The value of ‘a’ for which $a{{x}^{2}}+{{\sin }^{-1}}\left( {{x}^{2}}-2x+2 \right)+{{\cos }^{-1}}\left( {{x}^{2}}-2x+2 \right)=0$ has real solution is.

Answer 1

Hint: We will write $\left( {{x}^{2}}-2x+2 \right)$ as ${{\left( x-1 \right)}^{2}}+1$. We know that the value of sin varies from -1 to 1, thus we will get, $-1\le {{\left( x-1 \right)}^{2}}+1\le 1$. We will solve this further to get x=1. In the final step, we will put x=1 in the given equation to get the value of ‘a’.

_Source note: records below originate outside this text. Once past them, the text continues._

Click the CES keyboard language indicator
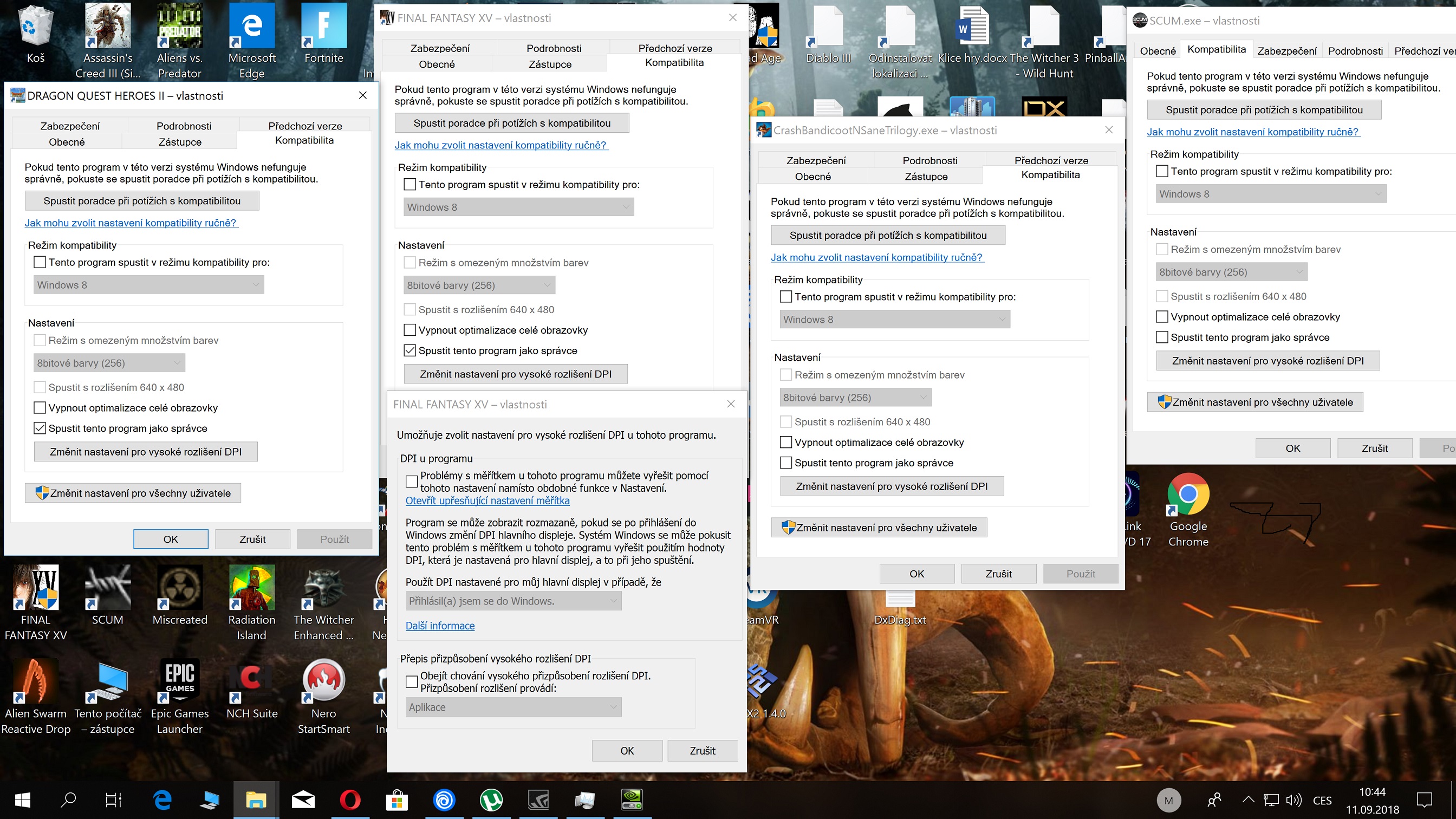This screenshot has width=1456, height=819. click(x=1322, y=801)
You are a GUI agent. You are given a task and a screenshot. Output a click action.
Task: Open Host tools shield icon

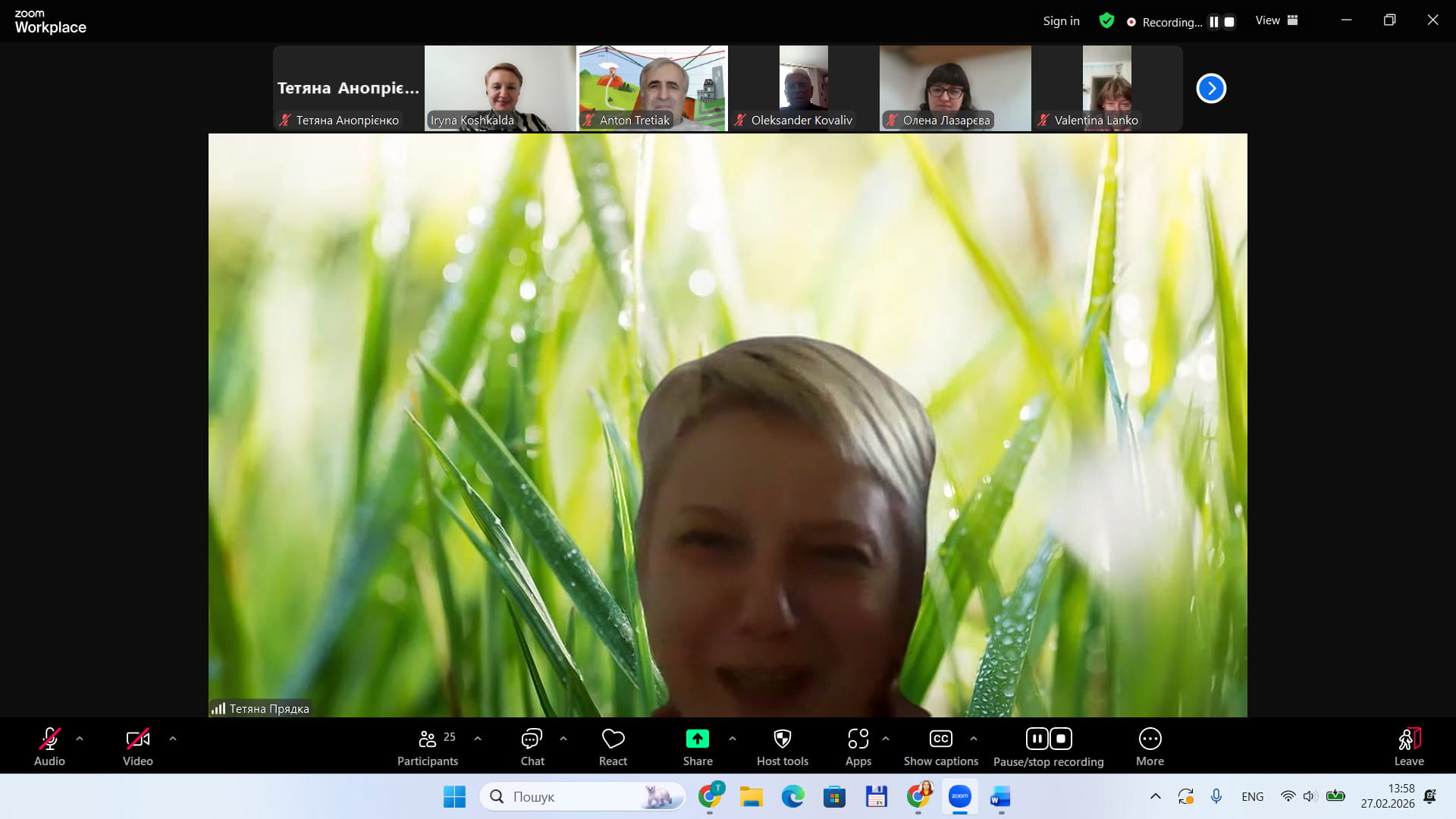pyautogui.click(x=782, y=739)
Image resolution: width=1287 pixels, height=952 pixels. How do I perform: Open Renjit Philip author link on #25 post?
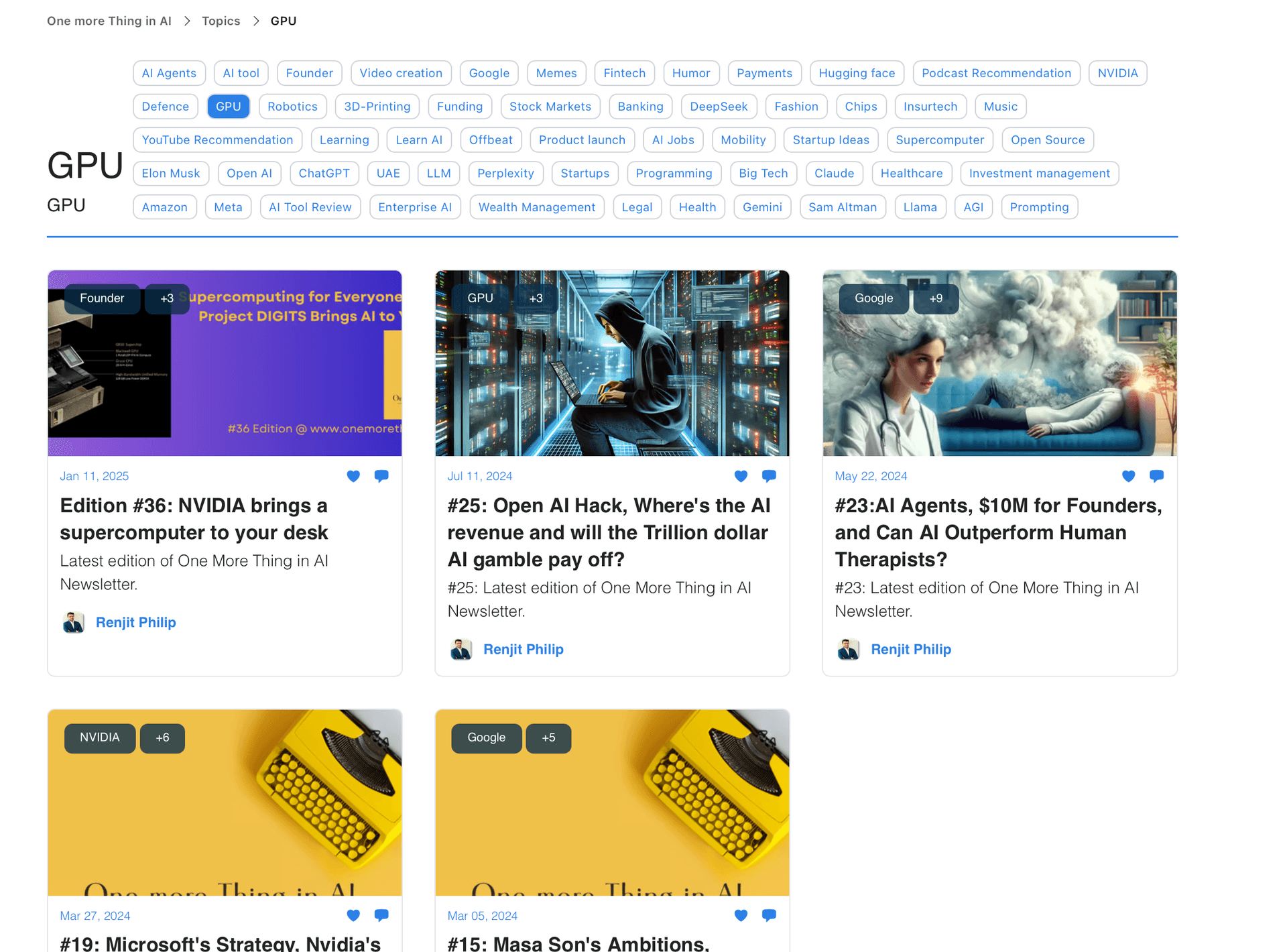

Complete step-by-step answer:
It is given in the question that we have to find the value of ‘a’ for which $a{{x}^{2}}+{{\sin }^{-1}}\left( {{x}^{2}}-2x+2 \right)+{{\cos }^{-1}}\left( {{x}^{2}}-2x+2 \right)=0$ has real solution.
We can write $\left( {{x}^{2}}-2x+2 \right)$ as $\left[ {{x}^{2}}-2\left( x \right)\left( 1 \right)+1 \right]+1$, so we will get, ${{\left( x-1 \right)}^{2}}+1$.
We know that the value of sin varies from -1 to 1. So, we can represent it graphically as follows.

So, from this we can limit ${{\left( x-1 \right)}^{2}}+1$ between -1 and 1. So, we can write it as,
$-1\le {{\left( x-1 \right)}^{2}}+1\le 1$
But we know that ${{\left( x-1 \right)}^{2}}+1$ is already greater than 1, so in order to satisfy $-1\le {{\left( x-1 \right)}^{2}}+1\le 1$, we have to make the term ${{\left( x-1 \right)}^{2}}+1$ equal to 1, so we get,
${{\left( x-1 \right)}^{2}}+1=1$
We know that ${{\left( a-b \right)}^{2}}={{a}^{2}}-2ab+{{b}^{2}}$, so we get,
${{x}^{2}}-2x+2=1$
On transposing 1 from RHS to LHS, we get,
$\begin{aligned} & {{x}^{2}}-2x+2-1=0 \\\ & {{x}^{2}}-2x+1=0 \\\ \end{aligned}$
We can write -2x as –x –x, so we will get,
$\begin{aligned} & {{x}^{2}}-x-x+1=0 \\\ & x\left( x-1 \right)-1\left( x-1 \right)=0 \\\ & \left( x-1 \right)\left( x-1 \right)=0 \\\ & x=1 \\\ \end{aligned}$
On putting the value of x as 1 in the equation $a{{x}^{2}}+{{\sin }^{-1}}\left( {{x}^{2}}-2x+2 \right)+{{\cos }^{-1}}\left( {{x}^{2}}-2x+2 \right)=0$, we get,
$\begin{aligned} & a{{\left( 1 \right)}^{2}}+{{\sin }^{-1}}\left( {{1}^{2}}-2\left( 1 \right)+2 \right)+{{\cos }^{-1}}\left( {{1}^{2}}-2\left( 1 \right)+2 \right)=0 \\\ & a+{{\sin }^{-1}}\left( 1 \right)+{{\cos }^{-1}}\left( 1 \right)=0 \\\ \end{aligned}$
We know that, ${{\sin }^{-1}}\left( 1 \right)=\dfrac{\pi }{2}$ and ${{\cos }^{-1}}\left( 1 \right)=0$.
So, we can substitute these values in the equation, so we will get,
$\begin{aligned} & a+\dfrac{\pi }{2}+0=0 \\\ & a+\dfrac{\pi }{2}=0 \\\ \end{aligned}$
On transposing $\dfrac{\pi }{2}$ from the LHS to the RHS, we get,
$a=-\dfrac{\pi }{2}$
Thus, the value of ‘a‘ is $-\dfrac{\pi }{2}$.

Note: Most of the students make mistake while taking the value of ${{\sin }^{-1}}\left( 1 \right)$ and ${{\cos }^{-1}}\left( 1 \right)$. They may take ${{\sin }^{-1}}\left( 1 \right)$ as 0 and ${{\cos }^{-1}}\left( 1 \right)$ as $\dfrac{\pi }{2}$. They may get the exact same answer, that is $-\dfrac{\pi }{2}$ but the solution is wrong conceptually and due to this they may get less marks.